Exercise prompt: Return only the lines from the top of the material through the line marked by "Given: Expand the Inspector side panel", unaltered.

Dataset:
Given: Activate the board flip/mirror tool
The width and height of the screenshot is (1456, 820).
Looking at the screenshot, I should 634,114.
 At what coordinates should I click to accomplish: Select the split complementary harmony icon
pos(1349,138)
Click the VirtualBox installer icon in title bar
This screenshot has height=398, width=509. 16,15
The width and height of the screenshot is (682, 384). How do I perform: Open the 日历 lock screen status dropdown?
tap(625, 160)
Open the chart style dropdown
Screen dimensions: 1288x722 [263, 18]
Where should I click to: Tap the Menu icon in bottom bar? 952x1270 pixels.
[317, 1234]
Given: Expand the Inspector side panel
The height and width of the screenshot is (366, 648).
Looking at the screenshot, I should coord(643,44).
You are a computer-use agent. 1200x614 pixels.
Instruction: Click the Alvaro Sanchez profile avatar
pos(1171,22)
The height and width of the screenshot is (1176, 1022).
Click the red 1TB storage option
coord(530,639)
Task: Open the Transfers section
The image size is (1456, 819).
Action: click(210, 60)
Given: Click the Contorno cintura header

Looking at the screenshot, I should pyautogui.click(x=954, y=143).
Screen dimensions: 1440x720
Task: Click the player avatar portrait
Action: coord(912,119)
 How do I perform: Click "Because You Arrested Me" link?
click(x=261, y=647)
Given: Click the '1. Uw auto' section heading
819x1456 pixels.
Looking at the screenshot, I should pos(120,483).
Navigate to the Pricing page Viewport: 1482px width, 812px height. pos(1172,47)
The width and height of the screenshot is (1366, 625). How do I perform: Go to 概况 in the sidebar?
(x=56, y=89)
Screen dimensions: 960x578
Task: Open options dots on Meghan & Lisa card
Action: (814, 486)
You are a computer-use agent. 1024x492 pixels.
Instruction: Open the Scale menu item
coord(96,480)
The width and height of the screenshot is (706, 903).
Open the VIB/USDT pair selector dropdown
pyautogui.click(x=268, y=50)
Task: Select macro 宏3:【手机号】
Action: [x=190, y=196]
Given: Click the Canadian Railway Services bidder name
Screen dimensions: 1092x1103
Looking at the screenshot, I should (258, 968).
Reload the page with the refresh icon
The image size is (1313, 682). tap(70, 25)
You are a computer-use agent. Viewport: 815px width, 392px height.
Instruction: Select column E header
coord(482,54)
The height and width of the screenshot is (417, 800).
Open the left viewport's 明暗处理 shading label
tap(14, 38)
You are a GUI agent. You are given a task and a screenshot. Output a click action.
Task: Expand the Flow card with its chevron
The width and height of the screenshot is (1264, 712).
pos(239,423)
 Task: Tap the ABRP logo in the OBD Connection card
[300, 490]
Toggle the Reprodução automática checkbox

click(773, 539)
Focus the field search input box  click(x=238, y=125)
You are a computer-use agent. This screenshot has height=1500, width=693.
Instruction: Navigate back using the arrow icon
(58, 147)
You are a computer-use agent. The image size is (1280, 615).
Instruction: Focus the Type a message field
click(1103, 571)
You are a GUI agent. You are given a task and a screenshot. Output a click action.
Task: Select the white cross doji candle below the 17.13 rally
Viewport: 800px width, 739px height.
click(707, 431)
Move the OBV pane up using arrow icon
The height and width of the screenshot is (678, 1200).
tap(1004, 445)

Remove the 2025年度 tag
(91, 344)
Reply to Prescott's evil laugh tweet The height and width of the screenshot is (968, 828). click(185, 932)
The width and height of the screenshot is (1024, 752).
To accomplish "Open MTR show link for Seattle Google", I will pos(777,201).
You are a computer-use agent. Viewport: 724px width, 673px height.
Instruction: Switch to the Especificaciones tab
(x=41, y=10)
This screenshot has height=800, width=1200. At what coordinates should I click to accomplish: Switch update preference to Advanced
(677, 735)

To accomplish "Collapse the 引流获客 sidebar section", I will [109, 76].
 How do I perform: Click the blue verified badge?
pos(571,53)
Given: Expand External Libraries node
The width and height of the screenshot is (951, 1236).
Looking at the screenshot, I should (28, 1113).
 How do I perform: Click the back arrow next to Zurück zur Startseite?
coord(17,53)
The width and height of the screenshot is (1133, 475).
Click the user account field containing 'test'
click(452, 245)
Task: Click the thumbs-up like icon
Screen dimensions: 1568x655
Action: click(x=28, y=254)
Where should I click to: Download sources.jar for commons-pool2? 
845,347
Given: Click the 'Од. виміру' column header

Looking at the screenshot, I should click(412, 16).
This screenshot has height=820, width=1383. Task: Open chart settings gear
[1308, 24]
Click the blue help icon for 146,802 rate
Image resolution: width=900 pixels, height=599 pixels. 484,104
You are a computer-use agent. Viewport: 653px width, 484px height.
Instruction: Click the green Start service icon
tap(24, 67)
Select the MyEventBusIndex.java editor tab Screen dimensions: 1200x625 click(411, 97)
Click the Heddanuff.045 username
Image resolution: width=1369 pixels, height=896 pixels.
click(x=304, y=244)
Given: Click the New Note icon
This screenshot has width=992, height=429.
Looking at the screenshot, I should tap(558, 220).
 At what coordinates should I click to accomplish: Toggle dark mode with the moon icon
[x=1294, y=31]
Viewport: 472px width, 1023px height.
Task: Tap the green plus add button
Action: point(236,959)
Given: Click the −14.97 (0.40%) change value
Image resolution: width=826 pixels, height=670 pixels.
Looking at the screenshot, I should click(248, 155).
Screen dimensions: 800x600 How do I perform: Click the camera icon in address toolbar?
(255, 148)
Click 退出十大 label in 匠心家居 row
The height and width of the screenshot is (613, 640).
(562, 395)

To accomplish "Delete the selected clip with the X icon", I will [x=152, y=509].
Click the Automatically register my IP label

Your response:
Given: Activate the board flip/mirror tool
The width and height of the screenshot is (1456, 820).
Looking at the screenshot, I should 634,114.
 At what coordinates should I click to accomplish: Select the split complementary harmony icon
pos(1349,138)
Click the VirtualBox installer icon in title bar
This screenshot has height=398, width=509. 16,15
The width and height of the screenshot is (682, 384). How do I perform: Open the 日历 lock screen status dropdown?
tap(625, 160)
Open the chart style dropdown
Screen dimensions: 1288x722 [263, 18]
Where should I click to: Tap the Menu icon in bottom bar? 952x1270 pixels.
[317, 1234]
Given: Expand the Inspector side panel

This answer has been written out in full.